La Sua squadra ha ulteriormente dimostrato che le previsioni fatte sulla carta ad inizio di stagione lasciano il tempo che trovano. Cosa pensa in merito?

Come si suol dire i pronostici sono fatti per essere smentiti! Capita e va bene così. L’importante è smentire le previsioni della vigilia facendo meglio di quanto era stato ipotizzato, nel nostro lavoro rispondere sul campo senza polemica ma con serietà professionale è l’unica cosa che ha un valore aggiunto importante.

Domenica prossima inizia l’avventura play off. la Fortitudo Moncada Agrigento ritroverà l’avversaria della semifinale della Final four di Cecina: la Bawer Matera. Quale i propositi e cosa teme degli avversari.

Abbiamo un’idea precisa, non dovevamo esserci ed invece ce li giochiamo questi play-off per cui pressione poca e stimoli tanti. I favori del pronostico come è giusto che sia dicono Bawer, ma forse giocare con questa leggerezza può farci bene. Senza dubbio avremo dentro l’energia per provare a fare lo sgambetto alle migliori squadre di questo torneo ad iniziare da Matera. In stagione ci siamo già affrontati tre volte, tre battaglie, punteggi bassi, scarti minimi, mi aspetto lo stesso tipo di andamento in tutta la serie con grande dispendio di energie fisiche e nervose, aggravato dai disagi di un accoppiamento che logisticamente è complesso per entrambe le squadre.

La PMS Manital Torino è la indiscussa favorita?

Credo di si, continuità di rendimento, qualità tecnica, valore dell’allenatore, programmi e ambizioni societarie tutto dice Torino ed è segno di rispetto riconoscerlo. Detto questo però sono certo che ognuna della altre tre squadre proverà a smentire anche questo pronostico e in fondo nelle final four di Coppa Italia Castelletto ci ha fatto capire che è possibile.
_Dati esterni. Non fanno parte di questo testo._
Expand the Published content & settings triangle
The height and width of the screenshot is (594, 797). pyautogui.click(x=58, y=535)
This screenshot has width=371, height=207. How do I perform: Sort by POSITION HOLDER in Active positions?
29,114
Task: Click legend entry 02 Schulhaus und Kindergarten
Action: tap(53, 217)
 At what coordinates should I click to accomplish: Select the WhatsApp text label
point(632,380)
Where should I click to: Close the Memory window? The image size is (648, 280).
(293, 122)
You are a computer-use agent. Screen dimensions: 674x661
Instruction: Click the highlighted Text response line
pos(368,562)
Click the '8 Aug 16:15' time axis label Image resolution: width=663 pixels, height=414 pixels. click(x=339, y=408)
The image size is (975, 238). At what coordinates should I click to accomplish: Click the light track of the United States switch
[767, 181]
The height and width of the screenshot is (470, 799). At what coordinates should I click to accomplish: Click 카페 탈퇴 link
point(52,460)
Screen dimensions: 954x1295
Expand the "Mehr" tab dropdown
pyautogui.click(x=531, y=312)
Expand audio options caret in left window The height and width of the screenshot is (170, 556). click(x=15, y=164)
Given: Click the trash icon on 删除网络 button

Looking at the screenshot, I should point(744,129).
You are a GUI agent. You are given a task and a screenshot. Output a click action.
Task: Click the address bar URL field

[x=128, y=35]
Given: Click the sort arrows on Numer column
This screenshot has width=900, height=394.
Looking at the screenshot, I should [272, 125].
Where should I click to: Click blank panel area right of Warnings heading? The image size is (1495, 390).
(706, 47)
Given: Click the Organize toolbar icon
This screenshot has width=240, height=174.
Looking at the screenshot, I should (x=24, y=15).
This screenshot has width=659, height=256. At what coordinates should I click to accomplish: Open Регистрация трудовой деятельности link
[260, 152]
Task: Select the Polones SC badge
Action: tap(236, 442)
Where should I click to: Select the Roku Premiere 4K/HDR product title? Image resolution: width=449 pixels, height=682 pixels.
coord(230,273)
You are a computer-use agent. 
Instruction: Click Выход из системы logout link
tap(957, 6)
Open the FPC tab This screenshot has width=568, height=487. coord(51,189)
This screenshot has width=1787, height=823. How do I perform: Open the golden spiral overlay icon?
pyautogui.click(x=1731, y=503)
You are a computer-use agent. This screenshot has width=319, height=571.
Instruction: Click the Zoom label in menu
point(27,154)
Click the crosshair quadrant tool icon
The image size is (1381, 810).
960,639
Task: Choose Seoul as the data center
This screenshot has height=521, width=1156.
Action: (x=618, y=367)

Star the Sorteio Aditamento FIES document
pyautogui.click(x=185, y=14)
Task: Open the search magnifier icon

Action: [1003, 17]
In riferimento alle indiscrezioni pubblicate di recente sul Suo futuro, alla fine dell’intervista non posso non chiederLe: la prossima stagione coach Ciani continuerà a guidare la Fortitudo Moncada Agrigento?

L’attuale stagione non è ancora finita e ogni energia mentale e nervosa ora va incanalata in questo senso; oggi il mio futuro è la serie con Matera. Per il resto stiamo entrando nel periodo delle illazioni e dei rumors ed è giusto che sia così, per cui prendo ogni illazione come espressione di stima nei miei confronti da parte di chi il mio nome lo fa come potenziale obiettivo per la futura guida tecnica, ma tutto si ferma qui. Agrigento è un posto fantastico dove lavorare, siamo cresciuti tanto, sento di aver dato molto e ricevuto moltissimo in questi due anni che sono stati straordinari, per ora diciamo che ci sono tante cose importanti che mi legano ad Agrigento ed alla Fortitudo, poi si vedrà.